Activity: Begin at the line below that has "Image resolution: width=1008" and stop after the line that has "Task: Mark Setup Client Folder task complete". Please restate only those lines, word for word.

Material for this task:
==============================
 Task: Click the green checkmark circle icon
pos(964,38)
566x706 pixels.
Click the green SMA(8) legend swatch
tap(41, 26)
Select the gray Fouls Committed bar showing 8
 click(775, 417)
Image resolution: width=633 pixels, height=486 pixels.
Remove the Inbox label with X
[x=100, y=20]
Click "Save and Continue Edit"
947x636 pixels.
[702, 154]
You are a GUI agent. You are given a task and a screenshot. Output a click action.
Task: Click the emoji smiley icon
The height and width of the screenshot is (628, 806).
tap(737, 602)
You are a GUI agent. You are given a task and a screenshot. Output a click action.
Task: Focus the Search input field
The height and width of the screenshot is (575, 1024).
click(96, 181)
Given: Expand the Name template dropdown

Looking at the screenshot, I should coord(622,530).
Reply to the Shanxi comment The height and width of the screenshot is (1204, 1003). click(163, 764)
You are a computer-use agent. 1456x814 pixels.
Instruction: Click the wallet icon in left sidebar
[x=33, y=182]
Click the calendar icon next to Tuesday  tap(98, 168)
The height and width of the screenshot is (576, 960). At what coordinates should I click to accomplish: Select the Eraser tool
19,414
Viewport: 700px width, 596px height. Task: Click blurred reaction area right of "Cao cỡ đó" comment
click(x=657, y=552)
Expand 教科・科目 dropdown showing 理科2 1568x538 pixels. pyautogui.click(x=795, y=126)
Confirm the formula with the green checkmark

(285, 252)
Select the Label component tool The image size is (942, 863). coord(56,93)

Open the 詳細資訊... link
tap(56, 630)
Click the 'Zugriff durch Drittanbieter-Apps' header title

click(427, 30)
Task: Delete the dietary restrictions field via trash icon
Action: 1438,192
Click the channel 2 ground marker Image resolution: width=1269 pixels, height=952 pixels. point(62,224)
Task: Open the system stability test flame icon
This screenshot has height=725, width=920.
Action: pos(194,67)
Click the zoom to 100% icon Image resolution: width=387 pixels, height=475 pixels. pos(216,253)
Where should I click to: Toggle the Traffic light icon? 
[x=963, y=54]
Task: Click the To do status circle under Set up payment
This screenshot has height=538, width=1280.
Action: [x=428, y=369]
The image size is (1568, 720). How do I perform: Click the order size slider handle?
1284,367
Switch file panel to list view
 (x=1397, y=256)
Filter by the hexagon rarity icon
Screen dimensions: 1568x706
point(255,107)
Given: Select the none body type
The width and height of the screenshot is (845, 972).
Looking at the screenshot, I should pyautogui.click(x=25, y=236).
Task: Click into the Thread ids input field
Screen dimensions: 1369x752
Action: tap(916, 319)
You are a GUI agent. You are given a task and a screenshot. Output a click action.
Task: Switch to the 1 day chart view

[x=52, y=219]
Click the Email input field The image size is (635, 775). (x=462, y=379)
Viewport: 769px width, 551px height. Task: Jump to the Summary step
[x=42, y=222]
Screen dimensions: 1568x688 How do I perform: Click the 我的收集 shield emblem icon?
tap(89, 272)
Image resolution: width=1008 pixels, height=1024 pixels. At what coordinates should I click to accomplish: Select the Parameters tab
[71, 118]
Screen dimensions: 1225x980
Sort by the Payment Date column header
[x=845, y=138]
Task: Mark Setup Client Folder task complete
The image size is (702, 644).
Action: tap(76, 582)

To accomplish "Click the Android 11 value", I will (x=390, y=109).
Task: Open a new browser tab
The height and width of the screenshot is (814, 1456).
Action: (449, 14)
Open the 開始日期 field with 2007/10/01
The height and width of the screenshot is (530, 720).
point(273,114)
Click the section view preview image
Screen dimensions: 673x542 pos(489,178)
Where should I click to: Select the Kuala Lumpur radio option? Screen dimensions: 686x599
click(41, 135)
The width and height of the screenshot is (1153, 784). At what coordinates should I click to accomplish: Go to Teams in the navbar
==============================
Answer space:
Image resolution: width=1008 pixels, height=1024 pixels. At what coordinates should I click to accomplish: Select the Parameters tab
[71, 118]
Screen dimensions: 1225x980
Sort by the Payment Date column header
[x=845, y=138]
Task: Mark Setup Client Folder task complete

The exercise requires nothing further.